During the first 6 months of this year we have seen students from all over the country take up the battle against their administrations.

STUDENTS FIGHT- BACK
Students at Pretoria Technikon, University of the Western Cape (UWC), and the University of Durban Westville (UDW) put up a spectacular fight against on going racism on campus, financial exclusions and increasing fees. At UDW students and workers also joined in protest against the unfair dismissal of workers. The highest point of the UDW struggle was when workers and students successfully expelled the university management and ran the university for 48 hours.

But every single one of these protests were met with extreme force by reactionary administrations. Police violence against protesting students was widespread at all three campuses; court interdicts were issued against students at UWC and UDW. At UDW the administration went so far as to lock out the entire student body and workforce in an attempt to undermine the protests.

ATTACK ON STRUGGLE FOR FREE EDUCATION
The heavy handed actions against students and workers by the university management and government are part of a wider attack on the struggle for free and equal education for all.

A central part of the anti- apartheid struggle was the fight for free and equal education. In 1976 students fought and died for the right to a decent education for the poor. But now Education Minister Sibusiso Bengu argues that tertiary education is a privilege and not a right! He also said that tertiary education was not free and would never be.

This means that working- class and poor Black students are effectively excluded from higher education. These students can no longer keep up with ever increasing fees and either have to drop out or are excluded.

RACIST FUNDING
The government and the education minister say that there is no money for free education and that student must settle for what they get. This is nonsense: there is enough wealth in this country to give everyone a decent life.

Yet bursaries continue to be inadequate in terms of both numbers available, and value.

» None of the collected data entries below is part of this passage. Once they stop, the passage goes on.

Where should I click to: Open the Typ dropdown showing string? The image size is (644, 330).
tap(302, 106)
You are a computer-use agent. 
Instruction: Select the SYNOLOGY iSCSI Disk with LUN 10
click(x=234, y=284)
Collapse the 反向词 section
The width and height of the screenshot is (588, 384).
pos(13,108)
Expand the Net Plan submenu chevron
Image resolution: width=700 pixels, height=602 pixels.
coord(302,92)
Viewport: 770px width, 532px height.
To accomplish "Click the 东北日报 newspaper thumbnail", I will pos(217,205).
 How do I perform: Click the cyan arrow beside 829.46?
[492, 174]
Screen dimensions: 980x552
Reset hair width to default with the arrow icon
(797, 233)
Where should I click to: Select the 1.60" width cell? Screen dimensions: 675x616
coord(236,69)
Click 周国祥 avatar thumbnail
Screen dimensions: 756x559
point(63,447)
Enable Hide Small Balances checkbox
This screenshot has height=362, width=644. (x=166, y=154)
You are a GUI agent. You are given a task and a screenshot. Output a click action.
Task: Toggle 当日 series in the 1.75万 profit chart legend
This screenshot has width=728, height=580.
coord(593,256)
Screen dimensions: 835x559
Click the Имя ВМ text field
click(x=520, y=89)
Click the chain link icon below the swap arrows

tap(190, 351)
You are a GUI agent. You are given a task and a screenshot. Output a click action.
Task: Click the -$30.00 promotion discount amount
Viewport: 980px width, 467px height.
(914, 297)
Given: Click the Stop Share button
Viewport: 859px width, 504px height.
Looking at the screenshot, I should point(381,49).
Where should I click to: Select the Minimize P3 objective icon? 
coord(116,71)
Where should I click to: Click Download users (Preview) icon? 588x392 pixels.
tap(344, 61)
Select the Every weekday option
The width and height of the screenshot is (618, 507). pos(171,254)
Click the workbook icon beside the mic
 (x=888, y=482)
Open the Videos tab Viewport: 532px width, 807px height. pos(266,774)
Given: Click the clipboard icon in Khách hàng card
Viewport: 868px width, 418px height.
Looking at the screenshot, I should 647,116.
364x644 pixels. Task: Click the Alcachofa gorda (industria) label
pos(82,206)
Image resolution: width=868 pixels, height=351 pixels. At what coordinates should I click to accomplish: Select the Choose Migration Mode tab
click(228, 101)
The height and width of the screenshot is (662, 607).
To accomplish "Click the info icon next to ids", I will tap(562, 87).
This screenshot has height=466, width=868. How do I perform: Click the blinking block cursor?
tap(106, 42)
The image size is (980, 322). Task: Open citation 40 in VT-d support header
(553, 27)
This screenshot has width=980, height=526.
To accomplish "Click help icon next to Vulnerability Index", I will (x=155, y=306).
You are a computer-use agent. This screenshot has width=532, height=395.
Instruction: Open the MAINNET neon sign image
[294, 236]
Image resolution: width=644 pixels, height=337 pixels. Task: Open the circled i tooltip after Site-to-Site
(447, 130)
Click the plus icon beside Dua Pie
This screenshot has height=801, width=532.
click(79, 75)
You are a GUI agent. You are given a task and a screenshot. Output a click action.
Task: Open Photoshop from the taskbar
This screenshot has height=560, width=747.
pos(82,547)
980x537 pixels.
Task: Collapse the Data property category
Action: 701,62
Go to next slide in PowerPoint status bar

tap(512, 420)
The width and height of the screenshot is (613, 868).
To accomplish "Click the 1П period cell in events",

Meanwhile the racist funding structure remains: historically white universities continue to receive far higher subsidies from the government than historically Black universities.

SASCO
Historically SASCO (the South African Students Congress) has been in the forefront of student struggles. SASCO is the biggest student organisation.

But this year SASCO has been much less prominent. At Pretoria Technikon, the student protests were spearheaded by the Azanian Front- a coalition between smaller Black Consciousness and Africanist organisations. At UDW, a broad- based Students Representative Council (SRC), and a militant staff association, played the leading role. In both cases SASCO was often uncomfortable with the direction of the protests. Wits SASCO even refused to endorse a solidarity meeting called to support UDW.

Why? SASCO’s ability to consistently champion students demands is held back by their alliance with the ANC. SASCO has endorsed the government’s arguments against free education. They have been openly hostile to critics of the ANC’s policies. They have not taken a stand against the government’s threatened clamp down on militant student protest. [see appendix].

SASCO president, David Makuru said “We won’t toe the government line. Our duty as the student movement is to be critical of the government, including the one that we have elected.” So far, this critical attitude still remains to be proved by SASCO.

DEMOCRACY IN EDUCATION
However, this does not mean that student must rely instead on the official SRC’s to fight for student demands. SRCs are not fighting bodies- they are bureaucratic structures integrated into the university administrations. They are therefore unable to consistently fight the university bosses.

Some say that we must wait for new administrations to be appointed to replace the Apartheid era management’s. However, where this has already happened (for example, the University of Cape Town) it has brought little real change. Changing a few faces at the top will not give workers and students a real say in the running of campuses. It will do nothing to challenge the structures of wealth distribution that determine how much funding is available or how decisions are made.

BUILD A STUDENT UNION
Instead of waiting for a new set of bosses to do things for us, we need to keep up the struggle on the ground. Instead of rule by a managerial elite, we need real worker -student-staff control over these institutions. Instead of universities that train a set of privileged experts and managers to help run capitalism and the state, we need tertiary education that serves the needs of the workers and the poor.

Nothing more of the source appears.